In 2002 he cut out a model of a gigantic Lavazza-poster at Alexanderplatz in Berlin. Above the hole in the poster he wrote: "VISUAL KIDNAPPING – PAY NOW!" This intervention not only struck a chord with art lovers and people in Berlin, it has also inspired political activists. Stealing an image from a poster in Germany is now spoken of in the media as a visual kidnapping.

"Visual kidnapping is like entering an interactive game: If the brand on the billboard kidnaps the attention of the public with the purpose of consumer demand, I reverse the situation and I kidnap the model on the poster and I demand a ransom of 500,000€ from the brand. This sum represents the symbolic price of an advertising campaign for the brand."
_{Interview with PingMag, 11 August 2008}

Zevs' Visual Attacks similarly utilized existing advertisements as a means to literally attack commercialism. In these pieces, Zevs painted billboards of major fashion lines, including Gap, H&M and Yves Saint Laurent, so that the models look as if they have been shot.

Zevs has been doing what he calls 'proper graffiti' since the beginning of the 2000s, where he writes on dirty walls with a high pressure jet.

"In the logic of walls made dirty by graffiti, Zevs, the graffiti writer and author of painted shadows has executed proper graffiti. It is about graffiti painted by use of a high pressure jet on walls."
_{Alain Milon in Prétentaine, 16/17, Winter 2003–04}

==Liquidated Logos==

In November 2007 Zevs had his one-man show Liquidated Logos at Lazarides Gallery, London. In 2009, Zevs had this show that was his first solo exhibition in Asia at Hong Kong-based gallery Art Statements, documenting how ZEVS cleverly distorts the logos of big brands. He kickstarted the exhibition by daubing a dripping, black Chanel logo on the outer wall above the window of a Giorgio Armani boutique in central Hong Kong, which led to his arrest and brief imprisonment for damages done to the building.

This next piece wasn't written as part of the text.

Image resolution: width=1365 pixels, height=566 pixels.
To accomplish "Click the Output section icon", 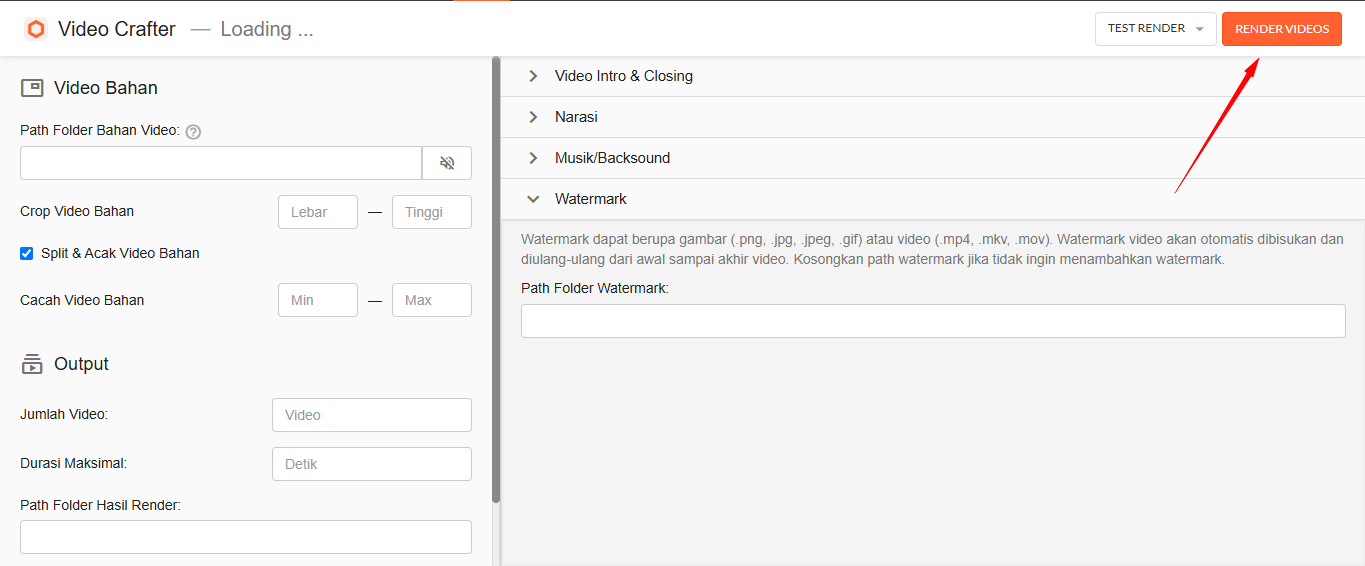I will point(32,364).
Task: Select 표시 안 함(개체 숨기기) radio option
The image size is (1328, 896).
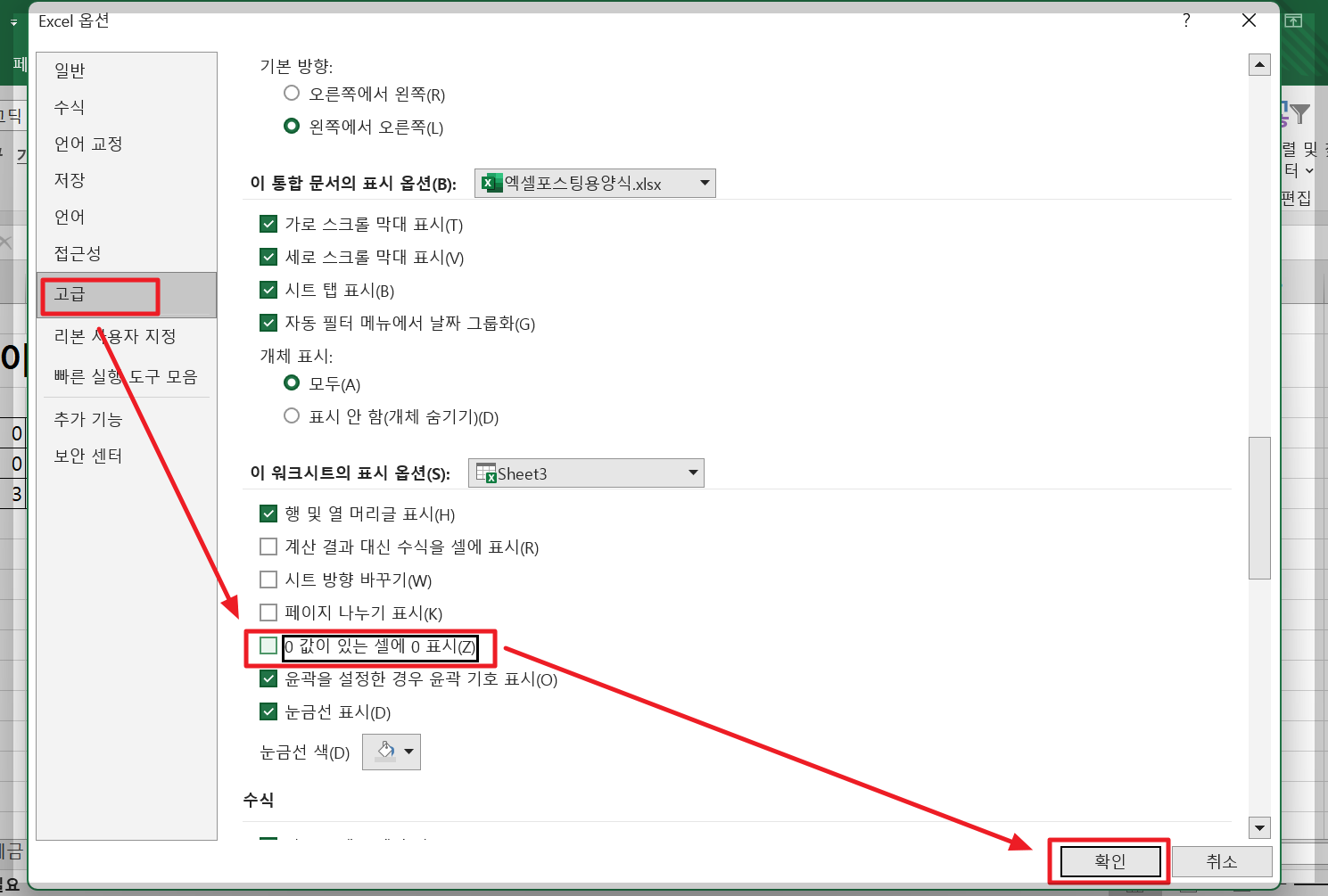Action: [x=291, y=415]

"Of course, there is a graffiti aesthetic to my art but I primarily play with the visual effect. I use the original colours and re-paint the logo with excess. By pouring paint over them, the logo dissolves in front of the viewer’s eyes, drawing attention to, and visually disturbing the recognisable and omnipresent trademark. By doing so, I try to investigate the logo’s visual power. It’s a simple gesture, just as in Aikido when you reverse the power and change the flow of energy."
_{Interview with PingMag, 11 August 2008}

In 2011 Zevs launched his first solo exhibition in New York, titled "Liquidated Version", in which he continued his artistic commentary on various corporations. Some of the subject matter included many well-known entities such as Coca-Cola, Louis Vuitton and several financial institutions including Morgan Stanley, Merrill Lynch, Lehman Brothers and Goldman Sachs. Many of the works utilize Zevs' trademark liquidation technique, which seems to dissolve the various logos in front of viewers' eyes, creating an overall drippy aesthetic. In addition to these paintings, Zevs also used various other media in this show to present his agenda and create an environment. This exhibition took place from 24 February – 7 April 2011 at De Buck Gallery, with a second show taking place in May 2013.
Following his interest for liquidation and dripping logos, in 2016 Zevs created ‘Big Oil Splash’ based on Hockney's 1967 iconic 'Bigger Splash'. The exhibition, hosted at Lazarides Gallery that represents the artist, showcased a series of provocative works targeting globalization and the oil industry.

In September 2016 Zevs's work was featured in a major exhibition at the Château de Vincennes on the outskirts of Paris, called 'Noir Eclair'. Most of the works in the exhibition were specifically conceived for the exhibition and were inspired by the history and features of this historical building.